1. The utility model provides a hydraulic fault-tolerant mechanism for drive moving platform (7) to do reciprocating motion along center pin (10), includes hydraulic fault-tolerant mechanism body, its characterized in that, hydraulic fault-tolerant mechanism body includes: the hydraulic cylinder comprises a hydraulic cylinder (2), a hydraulic cylinder piston rod (3), a ball plunger (4), a spring (5) and an omega-shaped bracket (6);

the hydraulic cylinder (2) and the hydraulic cylinder piston rod (3) are arranged along the movement direction of the moving platform (7), the bottom of the hydraulic cylinder (2) penetrates through the moving platform (7) to be fixed on the hydraulic cylinder fixing platform (1), and the upper end of the hydraulic cylinder piston rod (3) is connected with the omega-shaped bracket (6);

the ball plunger (4) is arranged in the upper end of the hydraulic cylinder piston rod (3), external threads are arranged outside the upper end of the hydraulic cylinder piston rod (3), threaded holes are formed in the joint of the middle cross beam of the omega-shaped bracket (6) and the hydraulic cylinder piston rod (3), the upper half part of the spring (5) is screwed into the threaded holes of the omega-shaped bracket (6), and the lower half part of the spring is clamped on the external threads at the upper end of the hydraulic cylinder piston rod (3), so that the omega-shaped bracket (6) is flexibly connected with the hydraulic cylinder piston rod (3);

the bottom of the omega-shaped bracket (6) is fixed on the moving platform (7), and the up-and-down movement of the piston rod (3) of the hydraulic cylinder drives the omega-shaped bracket (6) to move up and down, so that the moving platform (7) is driven to move.
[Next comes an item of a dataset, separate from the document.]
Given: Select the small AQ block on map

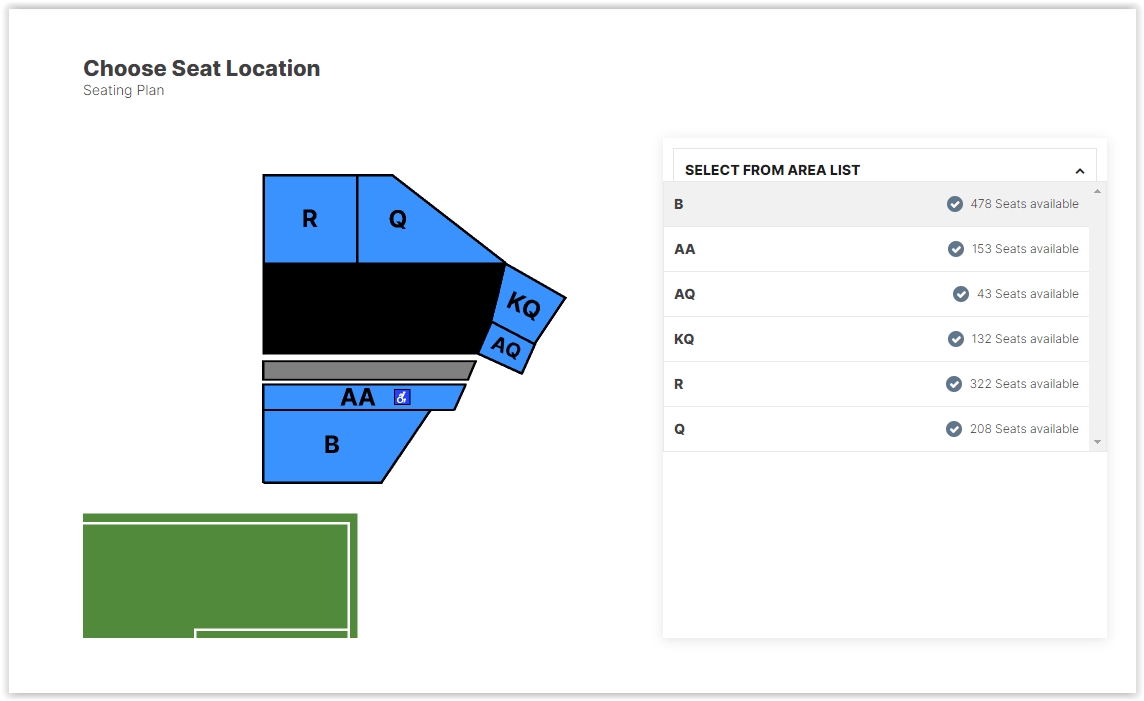Looking at the screenshot, I should point(508,348).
2. The hydraulic fault tolerance mechanism according to claim 1, wherein the hydraulic fault tolerance mechanism body is provided with two or more sets.

3. A hydraulic fault tolerant mechanism according to claim 1, characterized in that the hydraulic fault tolerant mechanism further comprises a moving sleeve (9) and a self-aligning bearing (8); the movable sleeve (9) is sleeved on the central shaft (10) and can move along the central shaft (10); the inner ring of the aligning bearing (8) is connected with the moving sleeve (9) through interference fit, the outer ring is fixedly connected with the moving platform (7), and the angle deviation between the moving platform (7) and the moving sleeve (9) caused by the asynchronous operation of a plurality of hydraulic cylinders (2) is self-adaptive through the aligning bearing (8), so that smooth sliding of the moving sleeve (9) and the central shaft (10) is ensured.